Le jeu prendra un développement important dans l'hypermonde. Il en constitue déjà un des marchés, il contribuera demain à en élargir les limites.
L'importance du jeu
Au cours des deux ou trois dernières années, un public de plus en plus important s'est habitué à jouer: enfants, adolescents et adultes, informaticiens ou non. Et découvre peu à peu la réalité virtuelle par la presse, dans les salons spécialisés et quelques espaces publics (en Angleterre surtout). Dans le même temps, le coût des machines et des interfaces s'abaisse. Matériels (à commencer par le micro-ordinateur courant) et logiciels progressent en efficacité, réalisme, variété et fiabilité, normalisation.
Techniquement, les logiciels permettent la construction de scénarios où s'exprimer l'imagination d'une nouvelle génération d'auteurs. Ils reprennent les héros du cinéma ou en créent de nouveau, comme Mario (chez Nintendo) et Sonic (chez Sega). Ils les font vivre dans des univers de plus en plus richement dotés d'objets complémentaires. Ils les rendent disponibles au public sous des formes diverses et complémentaires: bande vidéo des films, revues spécialisées et même gadgets matériels. Ces ensembles de produits dérivés amplifient l'aura des personnages et de leurs mondes. En retour, ces images fortes induisent une demande d'interactivité pour permettre au joueur de s'associer plus personnellement à l'aventure.
Une meilleure interactivité
Chercheurs, informaticiens et fabricants coopèrent au perfectionnement des interfaces, faisant appel si possible à tous les sens. La vue et l'ouïe restent de loin les plus sollicités, avec une sollicitation de plus en plus complète: depuis le petit écran et les sons élémentaires d'une console portative jusqu'à l'immersion intégrale du casque de réalité virtuelle, avec son espace de synthèse sur 360° aussi bien pour l'image que le son (stéréo à quatre haut-parleurs).
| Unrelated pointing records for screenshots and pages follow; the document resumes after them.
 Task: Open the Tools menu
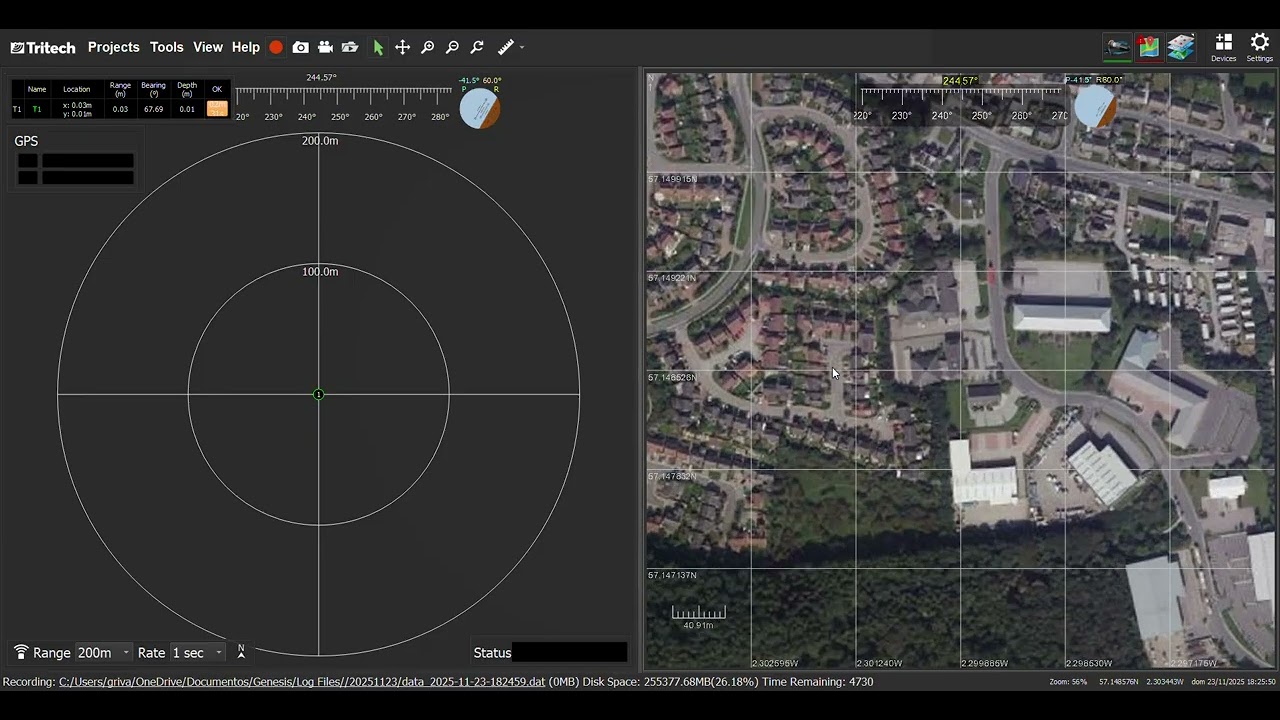point(166,47)
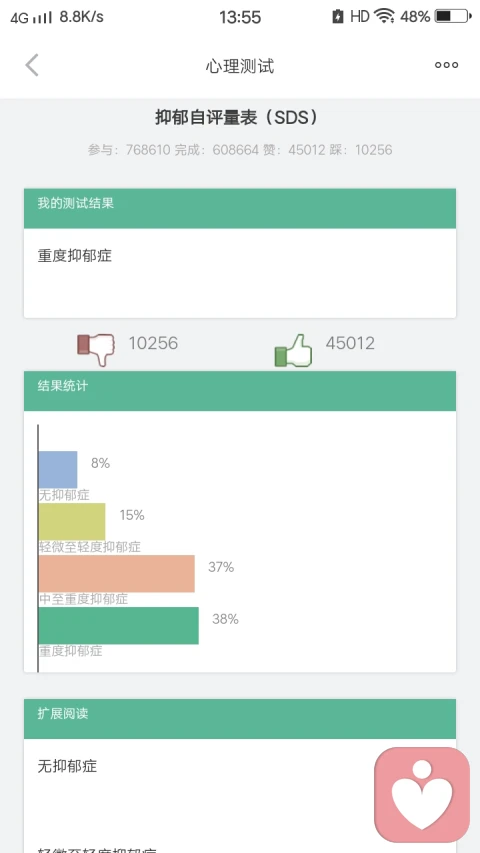Tap the orange 中至重度抑郁症 37% bar
The image size is (480, 853).
pos(116,573)
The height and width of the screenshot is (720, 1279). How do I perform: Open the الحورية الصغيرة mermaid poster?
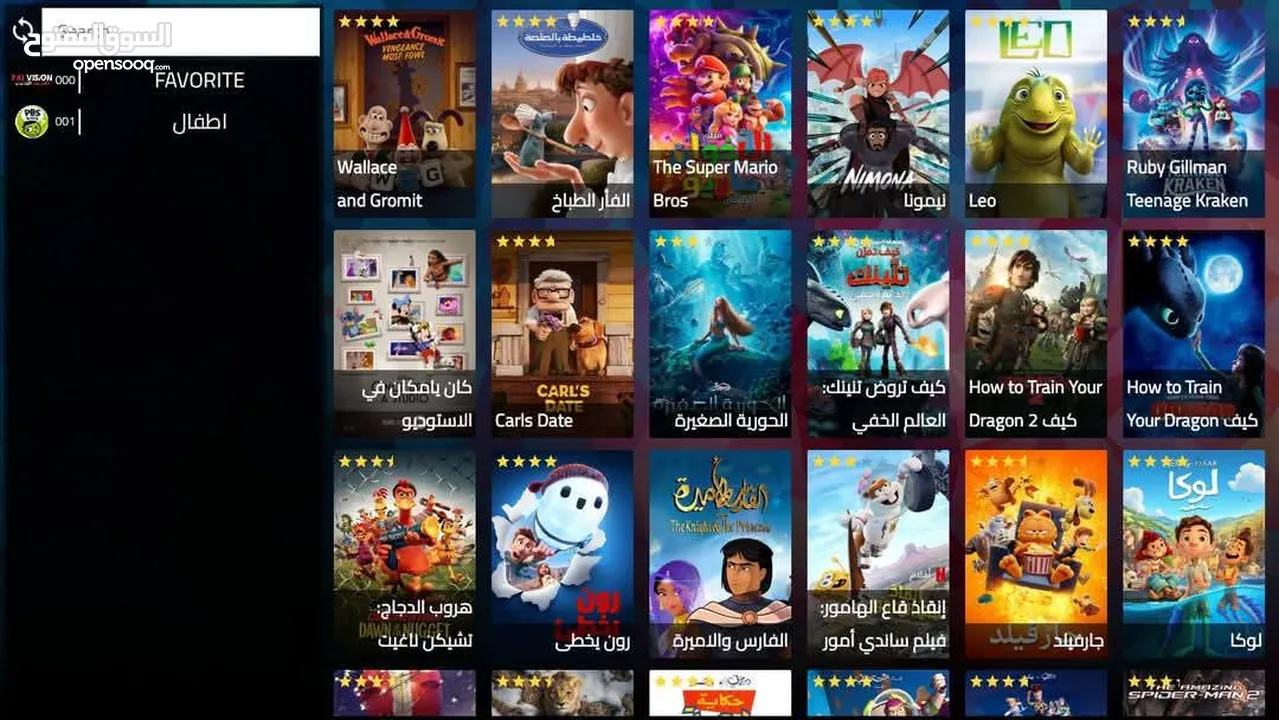click(720, 334)
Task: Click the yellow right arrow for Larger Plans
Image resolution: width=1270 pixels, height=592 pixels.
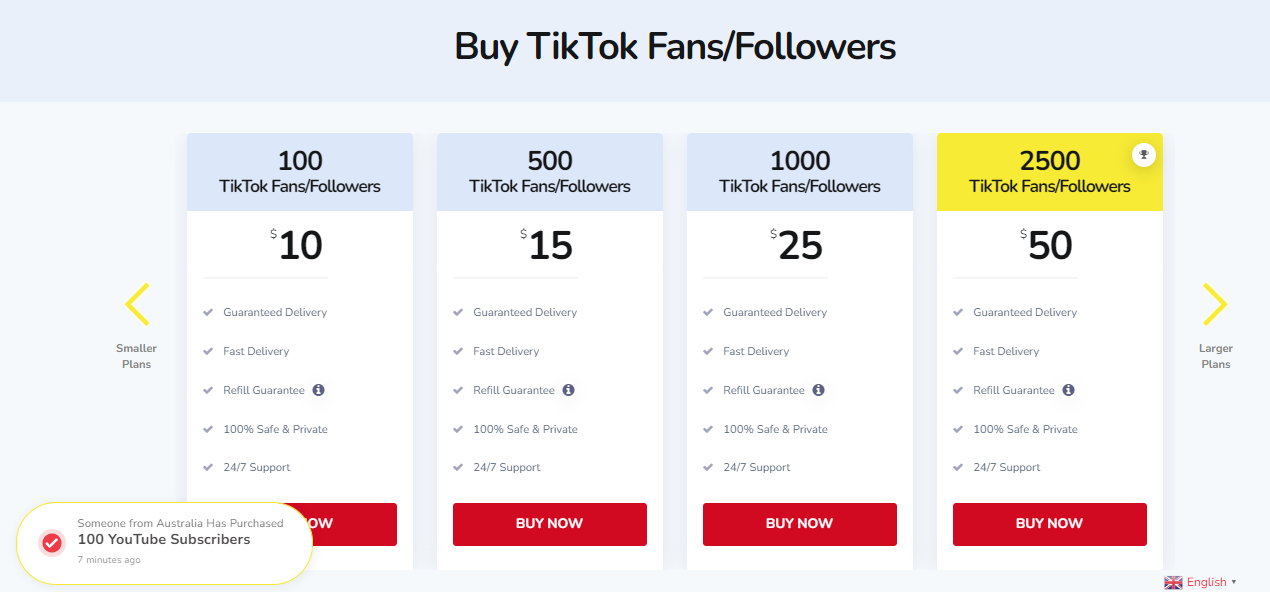Action: [x=1215, y=304]
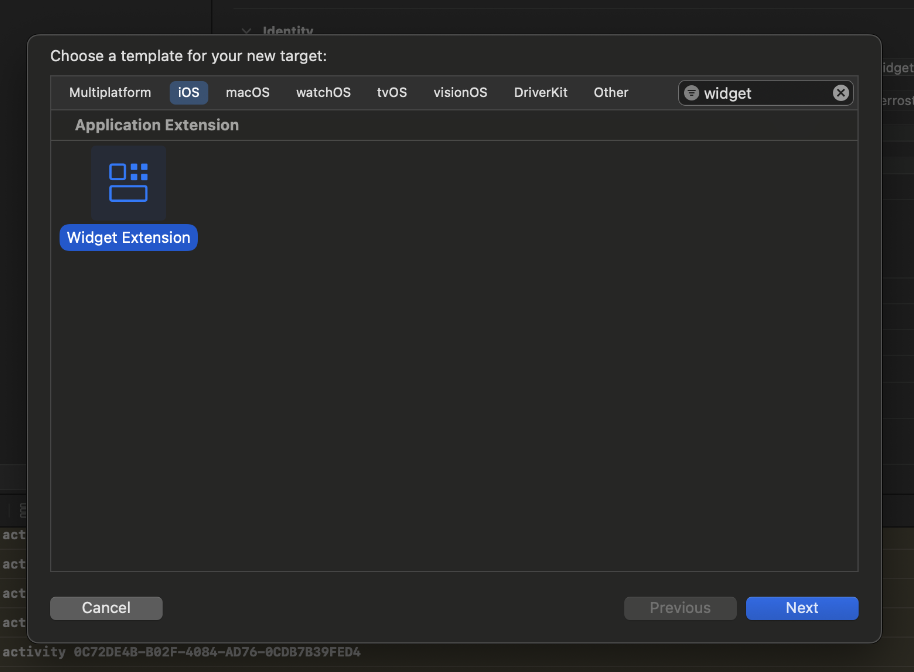Viewport: 914px width, 672px height.
Task: Choose the visionOS tab
Action: (x=460, y=93)
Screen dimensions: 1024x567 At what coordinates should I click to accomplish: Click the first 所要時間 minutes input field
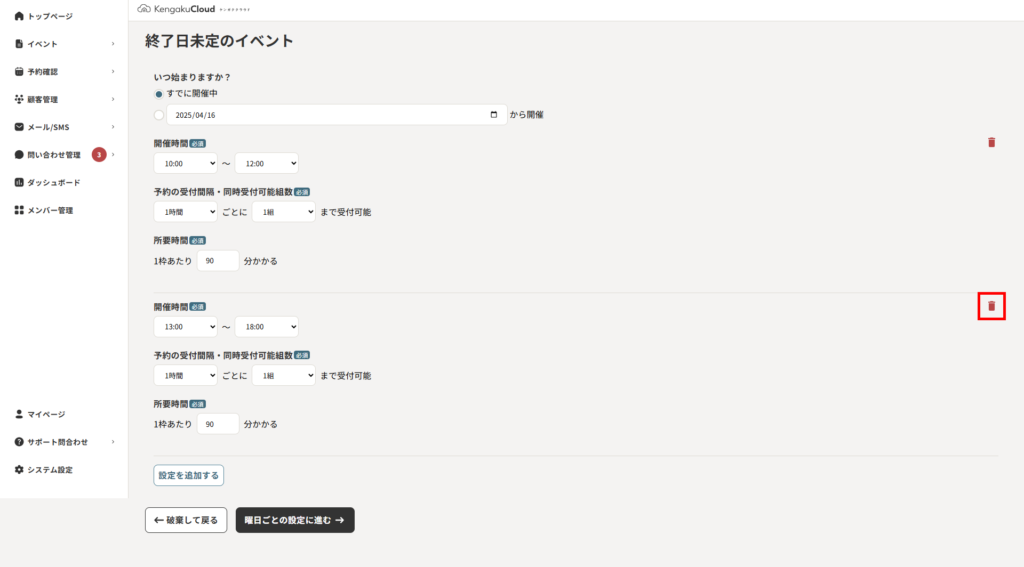click(217, 261)
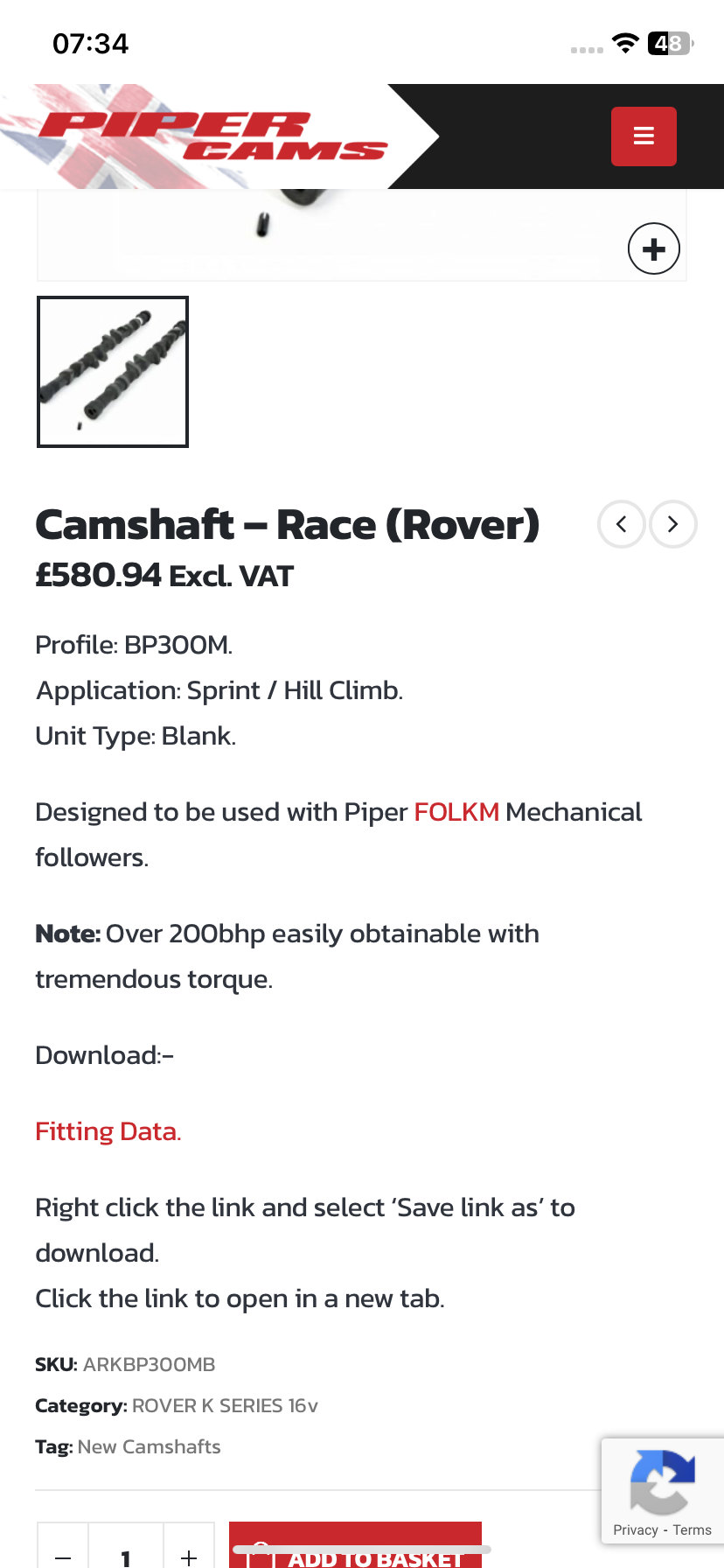Open the reCAPTCHA Privacy link

click(x=636, y=1530)
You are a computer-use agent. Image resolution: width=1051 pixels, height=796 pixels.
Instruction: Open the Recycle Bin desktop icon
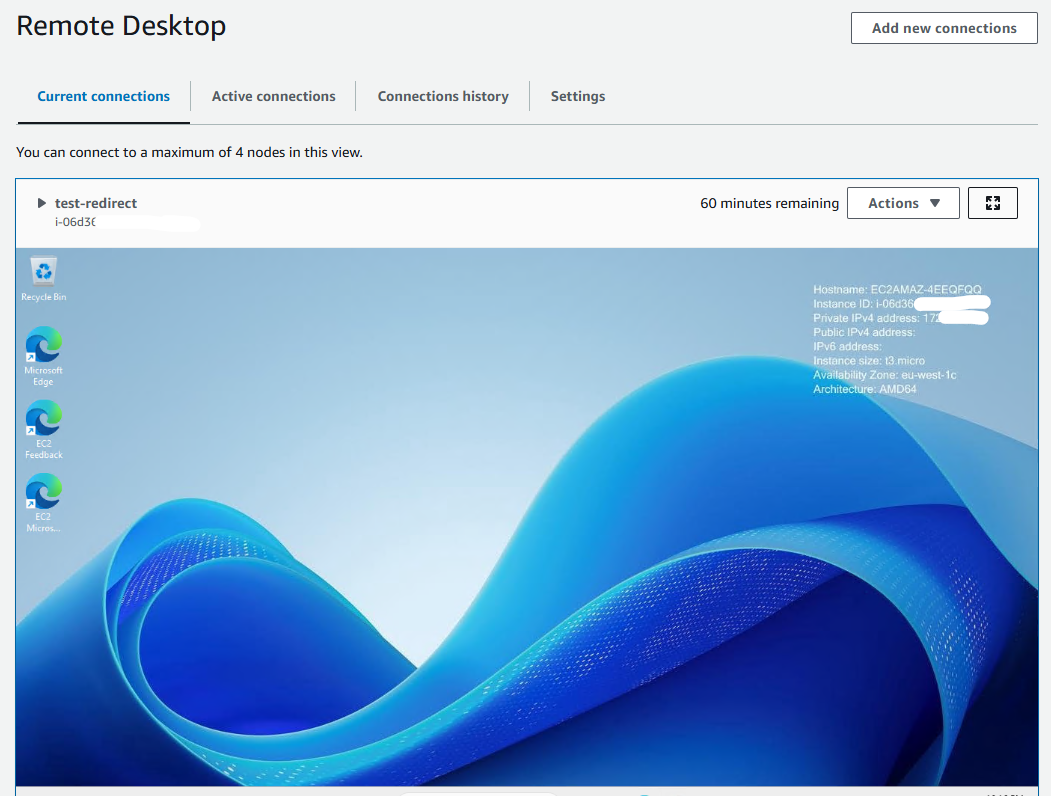point(43,274)
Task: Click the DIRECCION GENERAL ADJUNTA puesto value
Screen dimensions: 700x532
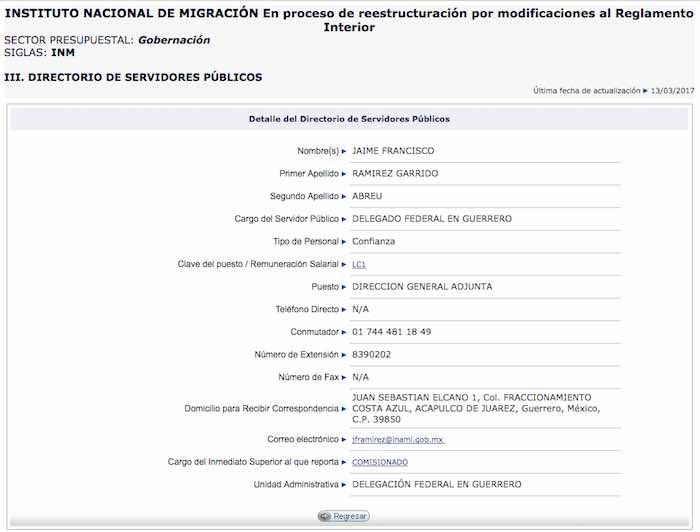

Le toucher bénéficie des gants et combinaisons à "retour d'effort". Quant au l'odorat et a fortiori au goût, les expériences restent encore très limitées.
L'interactivité s'étend dans l'espace géographique avec la télévirtualité et dans l'espace social avec les jeux à deux ou plus.
Les principaux types de jeux en réalité virtuelle
Le jeu de combat domine actuellement. "Butte les tous" dit la communauté des joueurs. Il faut détruire les adversaires qui envahissent l'espace de plus en plus vite, de plus en plus nombreux, de plus en plus dangereux. Rapidité et précision comptent plus que tout. Comme leurs principes sont bien connus et qu'ils se peuvent se contenter de visualisation simplifiées, ils ont été les premiers à se répandre dans l'hypermonde.
Le jeu de rôles fait appel à l'imagination et à la réflexion. Très nombreux sur les micro-ordinateurs, ils accèdent aujourd'hui à la réalité virtuelle. Ainsi Legend Quest, qui se déroule dans un univers "médiéval fantastique", proche du jeu Donjons et Dragons. Chaque joueur incarne un personnage différent, et ils forment ensemble une équipe (jusqu'à quatre partenaires). Les sens sollicité sont la vue, l'ouïe et le toucher, pour mieux sentir le monstre.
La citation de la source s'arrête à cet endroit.